Surviving prison when you don’t speak the language

Bilyana is a Bulgarian with limited command of the English language. Her ex-partner Lael is also Bulgarian and they have a three year old son. Prior to her arrest, Bilyana was the main carer of the child, and only left her – reluctantly – in the care of her partner, when she went to work.

Bilyana’s partner was physically abusive to her during their relationship and there were several incidents when she was badly beaten and the police became involved.  On one particular occasion Lael came home drunk and started to hit Bilyana. She was fearful for her life and tried to escape her violent partner, but she could not. She then grabbed a knife in order to defend herself and stabbed Lael in the chest. Bilyana was arrested and detained on remand. She did not remember the act itself and she was very distressed whenever she tried to recall the incident.

When arrested, Bilyana agreed for her son to be taken into care by social services as she did not want him to stay with her former partner. The Hibiscus Initiatives project workers held regular support sessions with her and assisted her with practical problems relating to her finance and criminal, family & immigration matters. Bilyana did not speak sufficient English, and was provided with language support by the Hibiscus Initiatives project worker who supported and advocated for her.

Whilst in prison, she struggled to cope with the consequences of the domestic violence she suffered. The language barrier prevented her from being able to access support and courses in prison. Support provided in her language of origin by the Hibiscus worker helped her to cope with the emotional impact of domestic abuse. When Bilyana’s sentence finished she was detained by the Home Office and served with a deportation order. Hibiscus project workers secured a pro bono barrister who agreed to represent Bilyana during her immigration court hearing. The project workers liaised closely with the barrister.

The application for immigration bail was considered, however Bilyana needed a suitable address to be granted the bail.  Two applications for help with housing support were submitted but both were refused. The Hibiscus project worker approached an immigration solicitor for help in applying for immigration bail. As a result of changes to legal aid provision Bilyana was not eligible for funding towards legal representation in her deportation case, however she was still entitled to free legal representation  for her bail hearing. The solicitor was successful in making an application for legal aid which resulted in her being able to access other support services and was housed in a refuge.

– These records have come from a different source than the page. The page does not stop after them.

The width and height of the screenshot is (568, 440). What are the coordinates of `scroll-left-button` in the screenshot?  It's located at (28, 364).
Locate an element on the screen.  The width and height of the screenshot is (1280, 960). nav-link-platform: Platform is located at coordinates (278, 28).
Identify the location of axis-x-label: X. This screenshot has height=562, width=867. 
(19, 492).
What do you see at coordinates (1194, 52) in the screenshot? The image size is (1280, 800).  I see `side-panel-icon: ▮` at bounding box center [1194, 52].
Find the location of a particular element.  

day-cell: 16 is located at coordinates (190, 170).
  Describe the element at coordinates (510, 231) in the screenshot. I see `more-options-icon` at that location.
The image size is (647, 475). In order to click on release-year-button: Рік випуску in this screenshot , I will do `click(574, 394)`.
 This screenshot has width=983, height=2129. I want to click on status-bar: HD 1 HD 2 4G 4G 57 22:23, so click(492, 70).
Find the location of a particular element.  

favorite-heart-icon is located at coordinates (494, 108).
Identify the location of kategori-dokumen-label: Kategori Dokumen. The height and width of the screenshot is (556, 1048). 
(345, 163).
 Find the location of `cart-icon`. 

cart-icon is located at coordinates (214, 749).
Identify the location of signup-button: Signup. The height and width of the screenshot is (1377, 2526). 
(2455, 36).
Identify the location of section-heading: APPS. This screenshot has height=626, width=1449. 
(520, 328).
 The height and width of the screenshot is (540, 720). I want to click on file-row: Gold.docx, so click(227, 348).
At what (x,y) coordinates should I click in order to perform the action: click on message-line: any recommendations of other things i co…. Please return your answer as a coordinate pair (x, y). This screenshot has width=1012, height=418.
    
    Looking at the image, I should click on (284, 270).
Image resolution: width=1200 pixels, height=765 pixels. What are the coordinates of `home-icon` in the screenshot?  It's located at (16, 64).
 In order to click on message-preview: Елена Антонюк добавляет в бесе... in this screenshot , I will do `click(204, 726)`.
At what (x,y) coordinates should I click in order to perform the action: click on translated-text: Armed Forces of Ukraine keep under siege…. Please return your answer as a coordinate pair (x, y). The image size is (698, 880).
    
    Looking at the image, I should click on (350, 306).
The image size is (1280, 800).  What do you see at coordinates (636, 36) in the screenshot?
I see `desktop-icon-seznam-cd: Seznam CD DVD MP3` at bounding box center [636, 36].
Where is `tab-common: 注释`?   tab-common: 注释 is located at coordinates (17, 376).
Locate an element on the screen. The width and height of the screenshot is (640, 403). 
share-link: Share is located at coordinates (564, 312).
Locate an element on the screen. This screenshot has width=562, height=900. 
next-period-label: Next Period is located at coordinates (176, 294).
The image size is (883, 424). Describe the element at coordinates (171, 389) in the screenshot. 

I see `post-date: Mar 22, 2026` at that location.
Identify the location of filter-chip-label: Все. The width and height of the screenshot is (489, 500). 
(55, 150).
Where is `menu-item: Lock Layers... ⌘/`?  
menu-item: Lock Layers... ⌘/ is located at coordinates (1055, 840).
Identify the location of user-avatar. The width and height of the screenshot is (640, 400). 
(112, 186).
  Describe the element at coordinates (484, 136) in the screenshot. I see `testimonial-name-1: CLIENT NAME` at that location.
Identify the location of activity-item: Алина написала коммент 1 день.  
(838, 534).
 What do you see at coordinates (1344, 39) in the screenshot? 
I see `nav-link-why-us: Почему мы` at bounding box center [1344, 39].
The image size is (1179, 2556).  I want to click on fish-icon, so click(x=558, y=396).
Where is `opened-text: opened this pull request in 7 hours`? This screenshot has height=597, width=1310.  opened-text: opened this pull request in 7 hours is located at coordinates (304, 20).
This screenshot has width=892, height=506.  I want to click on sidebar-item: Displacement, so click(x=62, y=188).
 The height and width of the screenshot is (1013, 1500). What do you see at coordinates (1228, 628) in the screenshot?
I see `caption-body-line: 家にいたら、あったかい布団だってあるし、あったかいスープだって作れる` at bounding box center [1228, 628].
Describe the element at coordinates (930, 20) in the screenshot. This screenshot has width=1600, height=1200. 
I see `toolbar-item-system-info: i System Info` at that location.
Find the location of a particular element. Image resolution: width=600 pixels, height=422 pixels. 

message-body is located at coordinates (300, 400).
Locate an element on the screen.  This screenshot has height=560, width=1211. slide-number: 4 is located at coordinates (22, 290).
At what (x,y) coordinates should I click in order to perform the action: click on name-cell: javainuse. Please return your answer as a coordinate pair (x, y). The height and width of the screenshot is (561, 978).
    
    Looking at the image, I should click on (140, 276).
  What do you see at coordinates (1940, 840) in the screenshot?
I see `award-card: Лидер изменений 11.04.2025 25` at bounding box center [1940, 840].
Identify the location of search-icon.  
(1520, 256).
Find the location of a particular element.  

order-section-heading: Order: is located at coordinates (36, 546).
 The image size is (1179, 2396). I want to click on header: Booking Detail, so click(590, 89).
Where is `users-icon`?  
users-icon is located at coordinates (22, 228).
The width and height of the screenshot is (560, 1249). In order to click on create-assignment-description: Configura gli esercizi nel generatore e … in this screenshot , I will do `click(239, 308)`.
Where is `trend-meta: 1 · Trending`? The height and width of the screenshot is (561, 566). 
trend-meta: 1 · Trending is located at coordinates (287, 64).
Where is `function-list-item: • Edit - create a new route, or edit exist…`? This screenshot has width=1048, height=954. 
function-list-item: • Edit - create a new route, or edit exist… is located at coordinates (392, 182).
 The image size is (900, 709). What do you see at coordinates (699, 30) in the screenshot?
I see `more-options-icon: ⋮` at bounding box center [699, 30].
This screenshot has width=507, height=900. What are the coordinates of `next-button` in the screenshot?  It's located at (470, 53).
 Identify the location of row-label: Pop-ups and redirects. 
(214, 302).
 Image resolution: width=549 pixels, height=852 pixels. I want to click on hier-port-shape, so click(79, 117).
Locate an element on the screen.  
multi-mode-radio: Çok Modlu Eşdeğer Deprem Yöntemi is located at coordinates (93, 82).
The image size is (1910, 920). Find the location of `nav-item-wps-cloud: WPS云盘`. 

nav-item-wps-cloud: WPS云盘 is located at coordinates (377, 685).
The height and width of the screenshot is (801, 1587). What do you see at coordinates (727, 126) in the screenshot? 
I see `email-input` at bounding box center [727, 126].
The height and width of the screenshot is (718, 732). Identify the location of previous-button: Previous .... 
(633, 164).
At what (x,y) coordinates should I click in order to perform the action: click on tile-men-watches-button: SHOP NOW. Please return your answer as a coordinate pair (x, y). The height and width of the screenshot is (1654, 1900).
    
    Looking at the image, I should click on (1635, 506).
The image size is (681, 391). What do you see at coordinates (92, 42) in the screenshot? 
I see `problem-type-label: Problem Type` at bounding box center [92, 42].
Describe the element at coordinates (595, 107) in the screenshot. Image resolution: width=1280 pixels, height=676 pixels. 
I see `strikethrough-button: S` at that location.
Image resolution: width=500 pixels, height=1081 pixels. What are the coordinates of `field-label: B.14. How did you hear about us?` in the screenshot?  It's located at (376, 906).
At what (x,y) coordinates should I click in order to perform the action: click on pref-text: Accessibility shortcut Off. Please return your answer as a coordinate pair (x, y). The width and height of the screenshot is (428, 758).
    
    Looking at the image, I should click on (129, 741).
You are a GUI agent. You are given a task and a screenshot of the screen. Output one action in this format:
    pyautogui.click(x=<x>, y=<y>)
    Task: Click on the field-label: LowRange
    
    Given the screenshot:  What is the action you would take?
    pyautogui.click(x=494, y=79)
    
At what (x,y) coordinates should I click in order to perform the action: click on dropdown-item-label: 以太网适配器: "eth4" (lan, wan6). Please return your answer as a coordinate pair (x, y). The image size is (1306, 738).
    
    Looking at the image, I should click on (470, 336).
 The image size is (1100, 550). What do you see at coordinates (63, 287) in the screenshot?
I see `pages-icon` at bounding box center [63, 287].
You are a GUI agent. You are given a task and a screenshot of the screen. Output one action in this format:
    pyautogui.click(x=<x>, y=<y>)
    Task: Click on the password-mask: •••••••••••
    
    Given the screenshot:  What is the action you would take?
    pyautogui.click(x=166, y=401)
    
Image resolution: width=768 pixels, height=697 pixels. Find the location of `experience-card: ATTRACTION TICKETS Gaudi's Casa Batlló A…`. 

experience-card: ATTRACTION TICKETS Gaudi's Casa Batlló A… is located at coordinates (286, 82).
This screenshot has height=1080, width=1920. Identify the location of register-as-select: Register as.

The safe house’s address was provided as a release address for immigration bail. The bail application was submitted and during the court hearing, the judge approved the release of Bilyana after six months of the immigration detention. Hibiscus Initiatives provided financial support to her for the most needed expenses after her release.

For Bilyana the most important matter was to reunite her with her son.

After her release, she has been in regular contact with the Hibiscus project worker who has been continuing to support her with family and immigration matters. The project worker accompanied Bilyana and supported her emotionally during her family court hearing. The court granted Bilyana the residential order for her son, and the child has been staying with her in the safe house since then. Bilyana won her appeal against deportation. While in the safe house she completed various courses for victims of domestic violence and ESOL level 2. She feels safe in the location she stays and enjoys the precious moments with her son. Bilyana found a job and she is hoping to move to her own accommodation very soon.